The past few years have brought some extensive and important changes to my life. None of these changes were easy, smooth, or intended but all have resulted in positive outcomes. And as is usually the case, most change arrives with disrupted sleep and peculiar thoughts – thoughts that wake me in the early morning hours, rattle around in my head for a while, and amuse, confuse, or irritate me until I return to a deep sleep. Most recently, two thoughts most troubling are ‘what is God’s responsibility to humankind’ and ‘since humans are a result of millions of years of evolution, when did the Fall occur?’. Still working on those. Sometime last month, while on vacation in Hawaii, I woke early thinking that I need to stop pruning all the plants in my garden and let The Wild take over. That thought was nixed quickly. Most of last summer I woke early with plans of Japanese gardens on my mind – moss gardens with large stones and aged wood debris. This spring I began building such a garden in the Demonstration Gardens of Carkeek Park, so that particular thought is resolved. I hope it remains resolved, although because of the editing this new bed receives from a well-intended visitor who likes to move the moss pieces around in my absence, I’m not sure of the outcome. If he/she really wants to help, bring us more moss!

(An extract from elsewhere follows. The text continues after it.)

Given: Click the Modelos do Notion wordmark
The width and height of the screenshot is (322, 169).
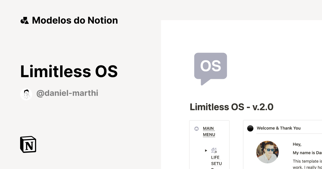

But, as I was saying, many of these thoughts remain unresolved. A few days ago I had a helpful, insightful meeting with a priest at the church I began attending early this year. I continue to be surprised at this particular change – a unitarian in a trinitarian community – but there it is. I’m not Christian, not even certain of a God who interacts in human life, but I find myself compelled to attend service each Sunday morning. The sermons are intelligent. The service is ancient and ritualistic. The building is large and beautiful. And there I sit, surrounded by believers whose (apparent) depth of faith is unshakable. So, I asked the priest if he would answer some questions, and he said he would be pleased to meet with me. We met for over an hour. In our meeting, he listened closely and sincerely, and responded with insight and compassion. And he did the wisest thing a person can do when faced with someone who struggles – he did not offer solutions. In fact, he asked me questions. Questions upon questions. And he pointed out the benefits of sincere doubt. As I said, the meeting was insightful and very helpful.
When I find these and other questions almost overwhelming, I will go out for a long walk. If I can’t find a resolution to a problem, I tell myself to take a hike. A few years ago I was struggling with such an unresolvable issue that I had walked almost 7 miles before realizing it was time to turn back and head home. I slept well that night. I have always used long walks as a means to work out problems, questions, or confusion. While walking or hiking, I have discovered solutions to problems, seen creative gardening ideas, or discovered that an issue wasn’t as serious as I had thought. Movement helps, for many reasons but not the least is exhaustion.
Questions may always arise. Questions may always wake me in the early, dark hours of morning before sun and reason shine through the quiet. But I look forward to a time when an answer instead of a question wakes me. When that happens, and it will happen someday, I plan to go back to sleep and sleep until noon.
And then I will take a long, easy walk to a favorite cafe.